Formation and growth mechanisms of natural metastable twin boundary in crystalline β-octahydro-1,3,5,7-tetranitro-1,3,5,7-tetrazocine: a computational study

Abstract

The twin boundary (TB), a typical planar defect, occurs naturally in molecular explosives and manipulates their sensitivities to external stimuli. We systemically studied the formation and growth mechanisms of the TBs in the β-octahydro-1,3,5,7-tetranitro-1,3,5,7-tetrazocine (β-HMX) crystal by using self-consistent charge density functional tight binding with dispersion corrections. The three TB species along the [010] zone axis based upon the experiments were considered. The (001)/[010] TB species are more favorable energetically than other TB species.
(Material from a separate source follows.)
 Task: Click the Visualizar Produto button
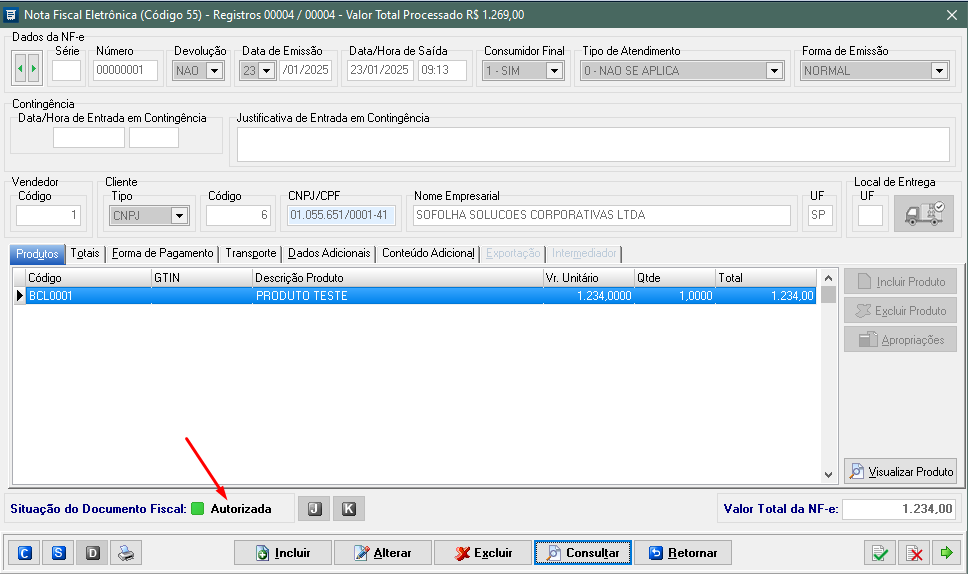tap(901, 471)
The twinning in β-HMX most probably occurs on the (001) plane rather than on the (101) plane, which reproduces the naturally occurred twinned crystals in the experiments well. The TB-induced symmetry breaking alters not only the geometries but also on the electronic structures of the HMX molecules located at TB. The inner surface, outer surface, and intersection of the two surfaces are suggested to play vital roles in sensitizing the condensed phase β-HMX and to act as a trigger in initiating the chemical decomposition. The HMX molecule is most likely to be adsorbed in the concave site on (001) plane through either normal or twinning pathway in a competitive manner. After the grooves on (001) surface being filled, new grooves merge naturally for further adsorption.